井端監督 球数制限とかもありますし、先発投手、第2先発だけではなく、第3先発くらいまで考えてもいいのかな、と。そういう継投で7回くらいまで行って、主に8回と9回を任せる投手として、彼らを選ばせてもらいました。ここからあと1人、2人は(さらにリリーバーが)入ってくるのかなという感じですかね。
カギになる松井裕樹の起用法
――その中でちょっと気になったのが松井投手の起用法です。松井投手はパドレスでは中継ぎとして、回の途中からでもマウンドに立ったり、様々なシチュエーションで投げています。侍ジャパンでも同じような起用法となるのでしょうか?
井端監督 変わらないと思います。やっぱりワンポイントというところが(メジャーリーグのルールで)なくなってしまったので、途中からいかないというのがベストかなとは思っているんですけど、どうしても代えざるを得ない場面というのは出てくる。前回の大会でも準々決勝のイタリア戦や準決勝のメキシコ戦で実際にありましたからね。
――もちろん回の途中での投手交代は避けたいですが、逆に言えばイニングの途中で走者を置いた場面というのは、ピンチの場面でもあります。そういう場面での経験の豊富さというのはチームにとっても貴重な存在になるということですね。

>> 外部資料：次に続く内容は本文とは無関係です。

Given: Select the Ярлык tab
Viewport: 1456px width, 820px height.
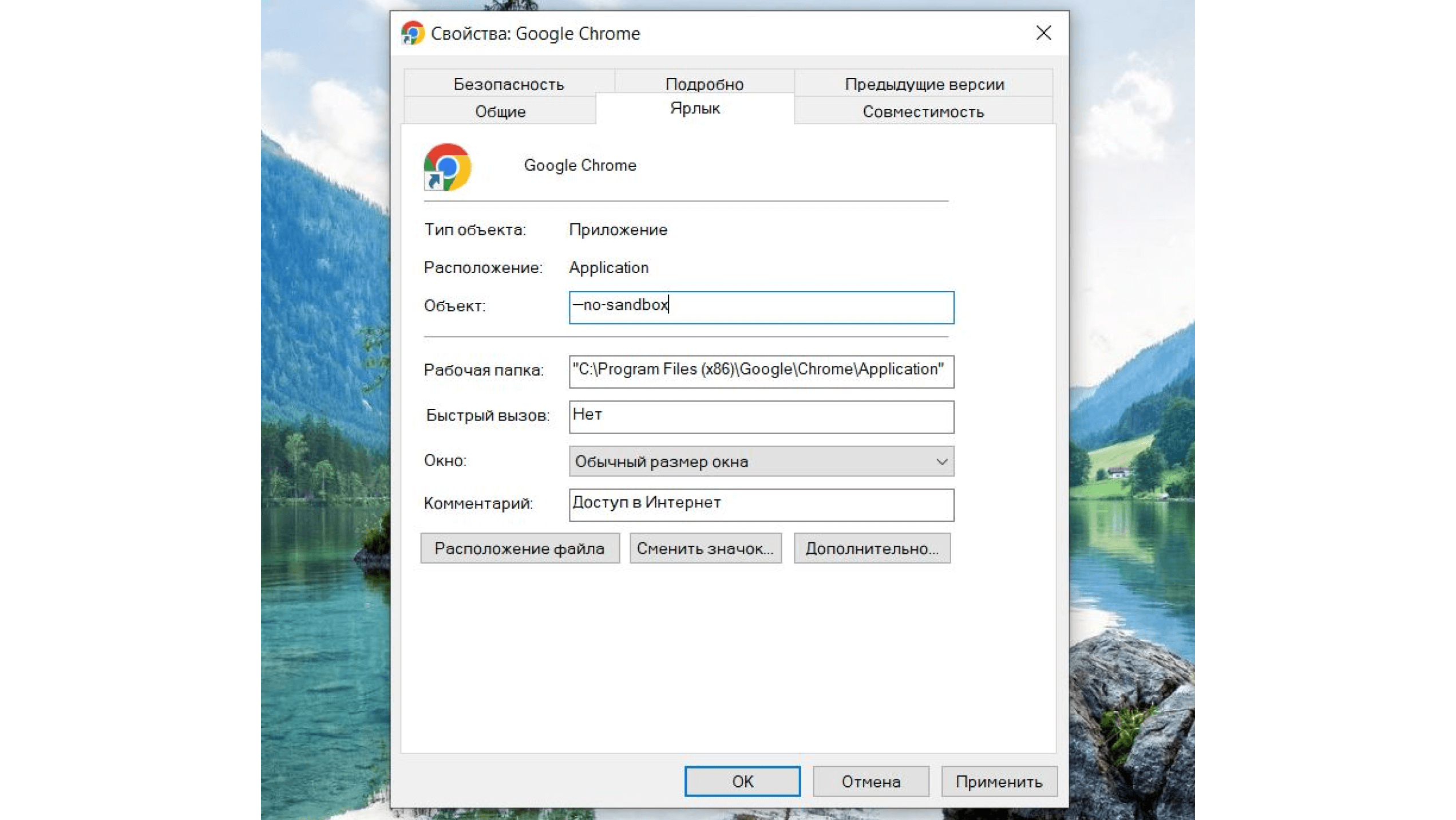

井端監督 そうですね。ほぼほぼ向こう(パドレス)ではそういう使い方だったと思いますし、誰よりも慣れているのかなと思います。ましてやこの大会ではピッチクロックが適用されて、ピッチコムを使いますからね。そういう場面では、その2つが慣れない投手にはかなり負担になると思うんです。そういうものにも、彼はメジャーで対応してきている。そこも心強いところですね。